• What to work on:
What does the data read, word for word, from the line containing "Viewport: 1512px width, 803px" through its final line? Give those lines only.

>>>

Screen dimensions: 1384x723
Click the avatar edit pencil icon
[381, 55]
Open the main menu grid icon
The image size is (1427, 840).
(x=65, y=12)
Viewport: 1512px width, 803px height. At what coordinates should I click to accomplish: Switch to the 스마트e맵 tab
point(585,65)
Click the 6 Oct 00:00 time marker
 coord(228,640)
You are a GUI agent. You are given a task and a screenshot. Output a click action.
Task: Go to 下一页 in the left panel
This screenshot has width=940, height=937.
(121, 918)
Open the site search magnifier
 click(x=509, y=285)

<<<

• Reply:
Viewport: 1512px width, 803px height. At what coordinates should I click to accomplish: Switch to the 스마트e맵 tab
point(585,65)
Click the 6 Oct 00:00 time marker
 coord(228,640)
You are a GUI agent. You are given a task and a screenshot. Output a click action.
Task: Go to 下一页 in the left panel
This screenshot has width=940, height=937.
(121, 918)
Open the site search magnifier
 click(x=509, y=285)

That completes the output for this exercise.